Prove that $\mathbb Z_{m}\times\mathbb Z_{n} \cong \mathbb Z_{mn}$ implies $\gcd(m,n)=1$.
Prove that $\mathbb Z_{m}\times\mathbb Z_{n} \cong \mathbb Z_{mn}$ implies $\gcd(m,n)=1$.
This is the converse of the Chinese remainder theorem in abstract algebra. Any help would be appreciated.
Thanks!
Solution 1:
Suppose $\gcd(m, n) = d\gt 1$.
Then $\frac{mn}{d}$ is divisible by both $\,m \text { and}\;n.\;$ Therefore, for any $(r, s) \in \mathbb Z_m \times \mathbb Z_n$ we have that $$\underbrace{(r, s) + (r, s) + \cdots + (r, s)}_{\Large \frac{mn}{d} \,\lt\, mn \;\;\text{summands}} = (0, 0).$$ Hence no element $\,(r, s) \in \mathbb Z_m \times \mathbb Z_n\,$ can generate the entire group, whose order is $\,mn > \frac{mn}{d}.\,$ So, $\,\mathbb Z_m \times \mathbb Z_n\,$ is not cyclic, and thus, cannot be isomorphic to $\mathbb Z_{mn}$, a group we know is cyclic.

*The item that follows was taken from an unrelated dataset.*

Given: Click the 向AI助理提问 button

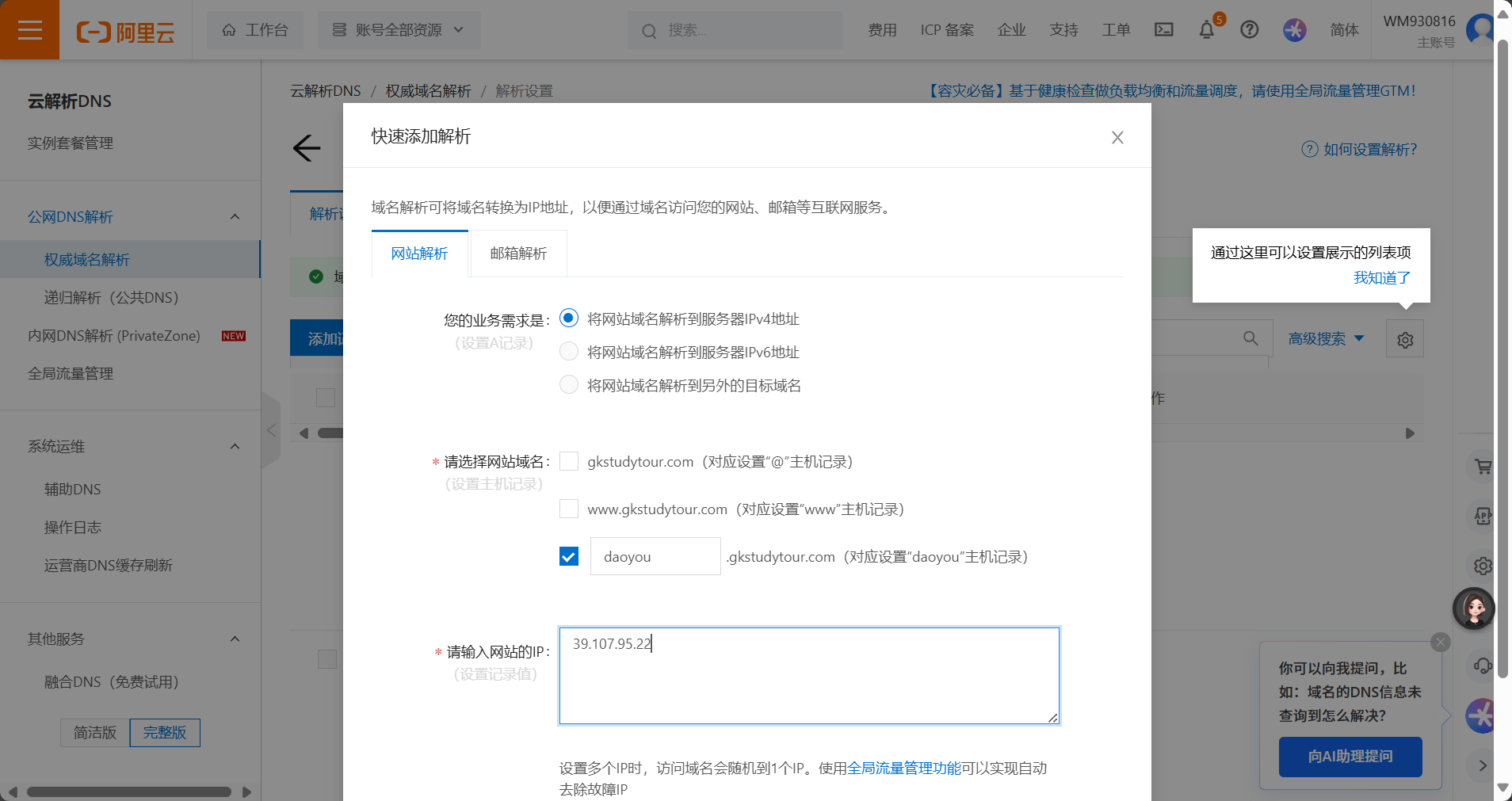Looking at the screenshot, I should click(1350, 757).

This proves the contrapositive of the claim. It proves : $$ \gcd(m, n) \neq 1 \implies \mathbb Z_m\times \mathbb Z_n \not\cong \mathbb Z_{mn}$$
Since an implication and its contrapositive are logically equivalent, we have thus shown:
$$\mathbb Z_{m}\times\mathbb Z_{n} \cong \mathbb Z_{mn}\,\text{ implies } \;\;\gcd(m,n)=1.$$
Solution 2:
Approach: Contrapositively, $(m,n)>1 \implies \mathbb{Z}_m\times\mathbb{Z}_n$ not cyclic $\implies \mathbb{Z}_m\times\mathbb{Z}_n \ncong \mathbb{Z}_{nm}$ since the latter is cyclic.
Basically, the contrapositive is much easier to verify (which is fine for our purposes, since it is equivalent); all one needs to do is to find some "basic property", i.e., one that should hold under isomorphism, and show that these two groups do not share the property. The one I chose is "being cyclic". (I leave it to you justify the steps I gave though.)
Solution 3:
Hint: Every element of $\mathbb{Z}_m\times \mathbb{Z}_n$ has order $\le$ the lcm of $m$ and $n$.